Plano de Benefício foi feito para proteger participante
Ricardo Pena, secretário de Previdência Complementar, fala do que está sendo feito para garantir a boa situação dos fundos de pensão
Há poucos meses como titular da Secretaria
de Previdência Complementar
(SPC), órgão encarregado
de fiscalizar as Entidades Fechadas
de Previdência Complementar
(EFPC), como a PREVI, Ricardo Pena fala da criação
da Superintendência Nacional de Previdência
Complementar (Previc), cujo projeto se pretende
encaminhar ao Congresso Nacional. Fala também
sobre regras para a distribuição do superávit das
instituições e sobre mudanças na regulamentação
dos fundos. Veja os principais trechos da entrevista
concedida à Revista PREVI.
Revista PREVI – Como está o processo de
criação da Superintendência Nacional de Previdência
Complementar, a Previc?
Ricardo Pena – O anteprojeto de lei encontra-se na área de Recursos Humanos do
Ministério do Planejamento, onde estão sendo
feitos os cálculos das carreiras do futuro órgão
regulador dos fundos de pensão. Como essa
futura autarquia ou superintendência, substituta
da SPC, terá uma carreira de auditores
fiscais, com atribuição exclusiva de fiscalizar os
fundos, além de uma carreira de especialistas
– para analisar as autorizações e licenciamentos
– e ainda uma carreira de analistas, de pessoal
administrativo e de procuradores, o Ministério
do Planejamento está calculando o impacto que
essa medida terá, em termos de gastos, para o
governo. Dessa vez, estamos encaminhando-o
na forma de projeto de lei, com o objetivo de estruturar um órgão de fiscalização que tenha alguma
estabilidade. E também que tenha uma estrutura estável,
autárquica, com independência financeira, administrativa,
com quadros próprios e especializados. Queremos
que a previdência complementar tenha seus alicerces
mais bem estabelecidos, mais institucionalizados. Nos
últimos cinco anos, fizemos um trabalho bom, em termos
de supervisão e de regulação, mas em termos de estrutura
nós estamos com uma base ainda um pouco frágil, que
necessita ser reforçada com a criação da Previc.

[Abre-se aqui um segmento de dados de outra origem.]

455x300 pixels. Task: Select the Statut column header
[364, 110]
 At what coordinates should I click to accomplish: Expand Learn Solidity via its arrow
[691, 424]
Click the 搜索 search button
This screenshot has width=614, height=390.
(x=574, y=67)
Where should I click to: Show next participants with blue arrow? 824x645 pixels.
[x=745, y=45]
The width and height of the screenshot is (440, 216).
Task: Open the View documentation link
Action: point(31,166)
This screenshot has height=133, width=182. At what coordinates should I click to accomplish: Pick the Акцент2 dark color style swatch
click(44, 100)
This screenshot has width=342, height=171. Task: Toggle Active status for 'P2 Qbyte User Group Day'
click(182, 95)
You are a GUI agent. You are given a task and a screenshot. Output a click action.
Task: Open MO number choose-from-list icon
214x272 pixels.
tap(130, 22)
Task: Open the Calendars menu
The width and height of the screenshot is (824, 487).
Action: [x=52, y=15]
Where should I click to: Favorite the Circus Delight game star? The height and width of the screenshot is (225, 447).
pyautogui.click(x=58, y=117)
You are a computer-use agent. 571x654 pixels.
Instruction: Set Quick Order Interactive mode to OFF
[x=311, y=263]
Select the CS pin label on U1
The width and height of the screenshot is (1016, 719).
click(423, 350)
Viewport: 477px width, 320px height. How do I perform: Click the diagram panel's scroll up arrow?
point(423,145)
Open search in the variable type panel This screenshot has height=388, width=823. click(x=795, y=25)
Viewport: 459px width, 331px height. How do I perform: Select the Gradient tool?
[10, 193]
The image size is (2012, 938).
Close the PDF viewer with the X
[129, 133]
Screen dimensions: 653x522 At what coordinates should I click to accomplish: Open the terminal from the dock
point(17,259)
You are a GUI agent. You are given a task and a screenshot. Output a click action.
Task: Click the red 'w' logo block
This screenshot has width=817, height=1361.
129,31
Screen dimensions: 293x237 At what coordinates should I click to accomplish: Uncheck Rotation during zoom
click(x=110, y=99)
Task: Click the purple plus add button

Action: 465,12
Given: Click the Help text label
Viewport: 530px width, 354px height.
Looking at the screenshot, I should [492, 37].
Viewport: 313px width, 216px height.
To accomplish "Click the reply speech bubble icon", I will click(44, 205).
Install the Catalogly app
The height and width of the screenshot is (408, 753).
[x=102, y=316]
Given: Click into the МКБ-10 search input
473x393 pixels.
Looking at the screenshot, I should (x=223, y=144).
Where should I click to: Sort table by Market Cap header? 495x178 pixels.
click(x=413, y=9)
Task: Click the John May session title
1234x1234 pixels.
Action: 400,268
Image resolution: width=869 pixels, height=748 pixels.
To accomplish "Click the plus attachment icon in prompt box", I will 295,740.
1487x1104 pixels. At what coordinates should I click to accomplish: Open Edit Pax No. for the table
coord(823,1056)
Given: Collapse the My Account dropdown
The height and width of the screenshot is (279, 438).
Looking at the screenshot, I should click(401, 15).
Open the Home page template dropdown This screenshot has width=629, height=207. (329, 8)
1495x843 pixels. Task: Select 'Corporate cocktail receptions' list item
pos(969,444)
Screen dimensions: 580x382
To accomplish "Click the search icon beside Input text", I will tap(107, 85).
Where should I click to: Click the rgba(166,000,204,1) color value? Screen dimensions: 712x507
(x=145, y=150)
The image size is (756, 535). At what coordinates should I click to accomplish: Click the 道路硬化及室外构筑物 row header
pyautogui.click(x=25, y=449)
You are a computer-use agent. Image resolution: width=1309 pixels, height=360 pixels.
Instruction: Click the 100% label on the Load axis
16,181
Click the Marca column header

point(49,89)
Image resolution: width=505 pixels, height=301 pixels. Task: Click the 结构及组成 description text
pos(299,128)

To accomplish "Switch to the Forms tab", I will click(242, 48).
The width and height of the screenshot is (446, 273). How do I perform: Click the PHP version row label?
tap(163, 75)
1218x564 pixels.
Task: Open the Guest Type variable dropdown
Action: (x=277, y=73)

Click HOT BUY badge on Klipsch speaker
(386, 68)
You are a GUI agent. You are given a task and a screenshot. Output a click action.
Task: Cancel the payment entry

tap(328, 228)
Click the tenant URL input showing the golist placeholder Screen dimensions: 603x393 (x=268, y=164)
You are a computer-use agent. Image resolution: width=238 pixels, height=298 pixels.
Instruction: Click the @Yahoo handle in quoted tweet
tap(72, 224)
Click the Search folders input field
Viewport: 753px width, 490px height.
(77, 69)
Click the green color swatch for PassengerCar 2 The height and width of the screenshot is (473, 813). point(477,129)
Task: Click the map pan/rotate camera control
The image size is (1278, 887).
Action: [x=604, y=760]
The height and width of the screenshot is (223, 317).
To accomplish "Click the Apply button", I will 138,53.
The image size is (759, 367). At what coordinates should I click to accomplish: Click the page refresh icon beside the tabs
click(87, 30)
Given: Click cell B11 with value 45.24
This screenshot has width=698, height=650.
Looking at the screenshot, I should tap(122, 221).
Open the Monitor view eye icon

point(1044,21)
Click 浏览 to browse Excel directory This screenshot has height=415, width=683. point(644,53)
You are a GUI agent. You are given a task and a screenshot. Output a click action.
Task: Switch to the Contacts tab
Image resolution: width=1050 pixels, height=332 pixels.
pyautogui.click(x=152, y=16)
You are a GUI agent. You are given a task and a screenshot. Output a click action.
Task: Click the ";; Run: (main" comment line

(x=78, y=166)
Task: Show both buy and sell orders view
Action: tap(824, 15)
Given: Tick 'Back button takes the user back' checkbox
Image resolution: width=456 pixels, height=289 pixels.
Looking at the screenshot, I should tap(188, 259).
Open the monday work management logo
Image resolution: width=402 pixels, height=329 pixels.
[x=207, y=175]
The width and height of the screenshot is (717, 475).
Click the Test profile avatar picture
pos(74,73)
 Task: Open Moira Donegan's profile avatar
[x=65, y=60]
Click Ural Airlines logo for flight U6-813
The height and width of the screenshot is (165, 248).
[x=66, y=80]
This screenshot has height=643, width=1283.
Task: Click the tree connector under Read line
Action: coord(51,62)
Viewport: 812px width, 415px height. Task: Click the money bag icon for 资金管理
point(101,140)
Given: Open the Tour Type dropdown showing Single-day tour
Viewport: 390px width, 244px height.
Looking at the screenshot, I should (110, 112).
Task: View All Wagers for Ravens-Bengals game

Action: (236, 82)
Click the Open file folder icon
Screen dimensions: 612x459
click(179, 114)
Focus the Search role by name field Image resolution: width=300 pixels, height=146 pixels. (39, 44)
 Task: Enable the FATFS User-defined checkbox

Revista – Quais as diferenças da Previc em relação à
SPC?
Pena – Uma delas é a possibilidade de ser dotada de
autonomia administrativa, financeira e patrimônio próprio,
vinculado ao Ministério da Previdência Social, com
sede no DF e atuação em todo o território nacional, onde
atuaria como entidade de fiscalização e de supervisão das
atividades das Entidades Fechadas de Previdência Complementar
e da execução das políticas para o regime de
previdência complementar.
Eu acrescentaria que, além disso, a antiga MP 233 visualizava
e o atual projeto de lei mantém a possibilidade
de criação de um órgão no âmbito do Conselho Nacional
de Previdência Complementar (atual CGPC) e que
funcionaria como uma instância recursal: a Câmara de
Recursos da Previdência Complementar.
Diferentemente da SPC, a Previc terá um quadro
próprio de funcionários a ser constituído ao longo dos
próximos anos: 212 auditores, 50 procuradores, 120
especialistas, 100 analistas e 80 técnicos, aqui incluídos
especialistas em previdência complementar e pessoal
administrativo.
Atualmente, a SPC trabalha com auditores cedidos por
outros órgãos, sobretudo da Receita Federal. A Previc contaria
ainda com uma Procuradoria Federal, uma Ouvidoria
e uma Corregedoria próprias. E isso é importante, na
medida em que, atualmente, a SPC depende desses órgãos do Ministério da Previdência Social, já assoberbado com
os assuntos da Previdência Social.
A Previc será administrada por uma Diretoria Colegiada,
composta por um diretor-superintendente e quatro
diretores, “escolhidos entre pessoas de ilibada reputação e
de notória competência, a serem indicados pelo ministro
da Previdência Social e nomeados pelo Presidente da República”.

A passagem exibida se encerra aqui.